» Activity
Go through the entries below from the first line and transcribe each one exactly, ending with the line that contains "You are a computer-use agent. 1456x819".

» Data excerpts
────────

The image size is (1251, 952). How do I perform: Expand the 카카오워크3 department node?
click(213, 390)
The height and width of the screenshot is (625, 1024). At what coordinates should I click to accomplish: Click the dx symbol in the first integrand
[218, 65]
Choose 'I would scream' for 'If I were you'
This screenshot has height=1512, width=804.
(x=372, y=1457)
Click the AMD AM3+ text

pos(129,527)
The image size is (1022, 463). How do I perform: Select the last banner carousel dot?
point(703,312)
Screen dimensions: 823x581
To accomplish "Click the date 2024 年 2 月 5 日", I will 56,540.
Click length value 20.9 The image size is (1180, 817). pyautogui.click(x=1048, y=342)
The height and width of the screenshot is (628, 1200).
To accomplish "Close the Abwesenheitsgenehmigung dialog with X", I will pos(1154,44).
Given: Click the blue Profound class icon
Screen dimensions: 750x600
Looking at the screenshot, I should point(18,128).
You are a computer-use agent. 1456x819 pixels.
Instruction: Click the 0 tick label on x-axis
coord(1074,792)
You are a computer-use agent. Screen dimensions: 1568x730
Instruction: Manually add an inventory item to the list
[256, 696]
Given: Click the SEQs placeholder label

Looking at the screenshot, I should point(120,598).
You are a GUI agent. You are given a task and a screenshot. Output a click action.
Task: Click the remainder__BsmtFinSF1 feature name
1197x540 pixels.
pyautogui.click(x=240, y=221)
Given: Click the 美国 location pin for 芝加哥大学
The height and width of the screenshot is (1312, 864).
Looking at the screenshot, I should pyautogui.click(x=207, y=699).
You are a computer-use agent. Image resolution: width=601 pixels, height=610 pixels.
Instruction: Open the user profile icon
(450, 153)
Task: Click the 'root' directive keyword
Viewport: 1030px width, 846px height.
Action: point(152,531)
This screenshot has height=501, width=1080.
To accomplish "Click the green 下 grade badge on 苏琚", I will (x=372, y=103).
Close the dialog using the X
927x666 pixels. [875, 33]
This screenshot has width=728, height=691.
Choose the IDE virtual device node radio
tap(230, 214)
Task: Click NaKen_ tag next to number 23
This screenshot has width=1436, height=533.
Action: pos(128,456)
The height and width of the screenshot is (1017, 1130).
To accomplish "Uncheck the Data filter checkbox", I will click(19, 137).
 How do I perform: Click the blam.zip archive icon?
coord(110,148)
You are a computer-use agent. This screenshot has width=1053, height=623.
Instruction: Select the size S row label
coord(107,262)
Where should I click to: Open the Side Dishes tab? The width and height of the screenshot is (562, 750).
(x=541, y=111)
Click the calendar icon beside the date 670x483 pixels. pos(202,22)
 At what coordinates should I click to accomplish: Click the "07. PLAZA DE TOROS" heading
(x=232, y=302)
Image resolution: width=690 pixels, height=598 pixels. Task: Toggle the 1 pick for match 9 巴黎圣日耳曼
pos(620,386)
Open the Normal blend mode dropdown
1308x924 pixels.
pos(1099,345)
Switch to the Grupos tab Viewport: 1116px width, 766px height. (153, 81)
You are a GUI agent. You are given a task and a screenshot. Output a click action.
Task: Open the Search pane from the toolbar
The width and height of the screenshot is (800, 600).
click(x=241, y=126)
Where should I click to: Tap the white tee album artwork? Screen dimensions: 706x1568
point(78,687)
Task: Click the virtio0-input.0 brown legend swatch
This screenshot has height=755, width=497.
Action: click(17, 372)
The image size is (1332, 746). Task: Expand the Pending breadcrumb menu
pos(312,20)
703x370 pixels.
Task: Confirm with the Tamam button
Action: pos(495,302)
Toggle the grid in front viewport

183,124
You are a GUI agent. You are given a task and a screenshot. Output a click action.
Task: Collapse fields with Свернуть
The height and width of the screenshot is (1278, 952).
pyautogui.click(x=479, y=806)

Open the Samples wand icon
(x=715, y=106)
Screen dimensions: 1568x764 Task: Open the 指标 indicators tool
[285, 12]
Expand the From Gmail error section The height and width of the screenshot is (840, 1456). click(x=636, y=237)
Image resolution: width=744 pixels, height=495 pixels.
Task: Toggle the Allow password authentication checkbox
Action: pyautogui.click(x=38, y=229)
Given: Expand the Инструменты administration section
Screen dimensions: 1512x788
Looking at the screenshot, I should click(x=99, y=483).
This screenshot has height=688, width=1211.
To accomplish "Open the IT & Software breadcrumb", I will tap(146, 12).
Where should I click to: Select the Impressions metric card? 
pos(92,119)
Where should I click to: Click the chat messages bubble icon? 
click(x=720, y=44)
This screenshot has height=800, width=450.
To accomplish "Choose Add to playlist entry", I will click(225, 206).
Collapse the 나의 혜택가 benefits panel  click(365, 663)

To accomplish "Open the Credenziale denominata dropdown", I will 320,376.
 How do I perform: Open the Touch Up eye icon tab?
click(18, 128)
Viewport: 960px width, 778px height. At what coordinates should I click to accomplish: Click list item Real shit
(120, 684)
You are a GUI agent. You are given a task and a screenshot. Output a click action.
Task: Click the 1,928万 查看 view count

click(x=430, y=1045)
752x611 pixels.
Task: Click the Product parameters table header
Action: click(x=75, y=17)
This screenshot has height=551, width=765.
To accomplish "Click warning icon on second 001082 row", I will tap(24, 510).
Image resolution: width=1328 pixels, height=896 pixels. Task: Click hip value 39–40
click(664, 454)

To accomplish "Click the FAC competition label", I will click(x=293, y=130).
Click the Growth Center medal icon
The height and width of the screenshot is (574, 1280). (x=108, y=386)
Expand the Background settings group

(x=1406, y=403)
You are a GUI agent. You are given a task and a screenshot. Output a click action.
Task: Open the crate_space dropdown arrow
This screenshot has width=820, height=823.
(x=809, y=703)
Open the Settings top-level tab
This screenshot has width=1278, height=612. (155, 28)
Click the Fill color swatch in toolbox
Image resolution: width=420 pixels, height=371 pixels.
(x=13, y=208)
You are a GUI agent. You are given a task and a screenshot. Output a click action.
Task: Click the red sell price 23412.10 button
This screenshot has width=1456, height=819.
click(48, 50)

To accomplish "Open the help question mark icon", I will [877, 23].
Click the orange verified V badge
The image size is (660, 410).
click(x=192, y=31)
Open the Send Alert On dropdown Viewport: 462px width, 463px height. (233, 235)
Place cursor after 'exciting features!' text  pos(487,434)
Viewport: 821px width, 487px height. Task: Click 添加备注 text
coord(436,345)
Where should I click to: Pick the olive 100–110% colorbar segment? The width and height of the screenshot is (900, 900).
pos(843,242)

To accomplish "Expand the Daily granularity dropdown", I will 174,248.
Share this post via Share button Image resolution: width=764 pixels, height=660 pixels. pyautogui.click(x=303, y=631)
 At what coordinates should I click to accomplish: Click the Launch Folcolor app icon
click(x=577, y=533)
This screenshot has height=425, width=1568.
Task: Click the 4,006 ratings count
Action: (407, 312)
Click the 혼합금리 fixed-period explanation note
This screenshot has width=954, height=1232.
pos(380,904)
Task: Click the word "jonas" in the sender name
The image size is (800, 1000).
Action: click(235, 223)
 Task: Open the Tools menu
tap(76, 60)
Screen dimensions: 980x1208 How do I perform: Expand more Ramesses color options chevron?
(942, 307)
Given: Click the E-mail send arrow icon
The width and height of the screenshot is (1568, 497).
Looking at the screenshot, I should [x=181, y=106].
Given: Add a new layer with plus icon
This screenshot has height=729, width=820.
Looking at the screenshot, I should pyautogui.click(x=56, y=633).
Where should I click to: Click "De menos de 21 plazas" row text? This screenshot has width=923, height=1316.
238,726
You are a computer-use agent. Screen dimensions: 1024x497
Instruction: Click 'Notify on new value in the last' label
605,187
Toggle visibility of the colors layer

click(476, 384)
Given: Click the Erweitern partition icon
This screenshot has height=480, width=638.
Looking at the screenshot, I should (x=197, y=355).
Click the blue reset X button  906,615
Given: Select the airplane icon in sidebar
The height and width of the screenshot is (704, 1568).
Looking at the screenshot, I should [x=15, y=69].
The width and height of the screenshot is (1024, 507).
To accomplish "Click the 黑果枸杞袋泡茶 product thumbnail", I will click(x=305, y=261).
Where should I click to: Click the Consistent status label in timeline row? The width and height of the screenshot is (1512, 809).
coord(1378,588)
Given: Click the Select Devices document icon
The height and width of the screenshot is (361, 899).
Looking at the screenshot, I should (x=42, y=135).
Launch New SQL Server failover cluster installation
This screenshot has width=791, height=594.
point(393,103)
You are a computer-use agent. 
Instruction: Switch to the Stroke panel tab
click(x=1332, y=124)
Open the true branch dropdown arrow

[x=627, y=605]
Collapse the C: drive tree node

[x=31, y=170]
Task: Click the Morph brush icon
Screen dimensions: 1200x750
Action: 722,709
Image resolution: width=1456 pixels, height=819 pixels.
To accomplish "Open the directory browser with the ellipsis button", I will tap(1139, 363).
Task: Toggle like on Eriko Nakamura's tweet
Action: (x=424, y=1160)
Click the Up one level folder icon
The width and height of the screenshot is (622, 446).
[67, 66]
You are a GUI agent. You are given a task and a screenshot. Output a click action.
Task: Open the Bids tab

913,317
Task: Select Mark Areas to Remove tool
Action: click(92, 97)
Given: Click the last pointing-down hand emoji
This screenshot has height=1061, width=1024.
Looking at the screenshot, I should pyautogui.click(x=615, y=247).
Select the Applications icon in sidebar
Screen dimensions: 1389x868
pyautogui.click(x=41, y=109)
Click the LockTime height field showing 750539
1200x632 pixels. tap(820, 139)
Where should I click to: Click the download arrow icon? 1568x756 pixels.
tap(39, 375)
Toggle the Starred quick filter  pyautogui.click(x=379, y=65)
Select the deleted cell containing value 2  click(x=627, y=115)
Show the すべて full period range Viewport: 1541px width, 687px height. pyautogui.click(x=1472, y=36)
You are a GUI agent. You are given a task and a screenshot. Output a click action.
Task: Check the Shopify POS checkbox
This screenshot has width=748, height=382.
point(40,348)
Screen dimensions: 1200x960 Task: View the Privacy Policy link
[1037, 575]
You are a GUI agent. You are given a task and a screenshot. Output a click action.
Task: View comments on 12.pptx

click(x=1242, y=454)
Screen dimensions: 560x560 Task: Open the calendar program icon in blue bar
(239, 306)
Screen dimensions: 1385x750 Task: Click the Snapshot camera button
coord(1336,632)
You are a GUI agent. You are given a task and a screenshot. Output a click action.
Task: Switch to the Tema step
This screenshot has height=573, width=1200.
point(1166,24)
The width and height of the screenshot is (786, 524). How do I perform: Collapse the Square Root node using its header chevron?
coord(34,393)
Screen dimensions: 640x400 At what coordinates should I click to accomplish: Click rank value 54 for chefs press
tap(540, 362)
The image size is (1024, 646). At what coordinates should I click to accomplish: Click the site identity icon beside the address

────────

» Solution to the exercise
The image size is (1251, 952). How do I perform: Expand the 카카오워크3 department node?
click(213, 390)
The height and width of the screenshot is (625, 1024). At what coordinates should I click to accomplish: Click the dx symbol in the first integrand
[218, 65]
Choose 'I would scream' for 'If I were you'
This screenshot has height=1512, width=804.
(x=372, y=1457)
Click the AMD AM3+ text

pos(129,527)
The image size is (1022, 463). How do I perform: Select the last banner carousel dot?
point(703,312)
Screen dimensions: 823x581
To accomplish "Click the date 2024 年 2 月 5 日", I will 56,540.
Click length value 20.9 The image size is (1180, 817). pyautogui.click(x=1048, y=342)
The height and width of the screenshot is (628, 1200).
To accomplish "Close the Abwesenheitsgenehmigung dialog with X", I will pos(1154,44).
Given: Click the blue Profound class icon
Screen dimensions: 750x600
Looking at the screenshot, I should point(18,128).
You are a computer-use agent. 1456x819 pixels.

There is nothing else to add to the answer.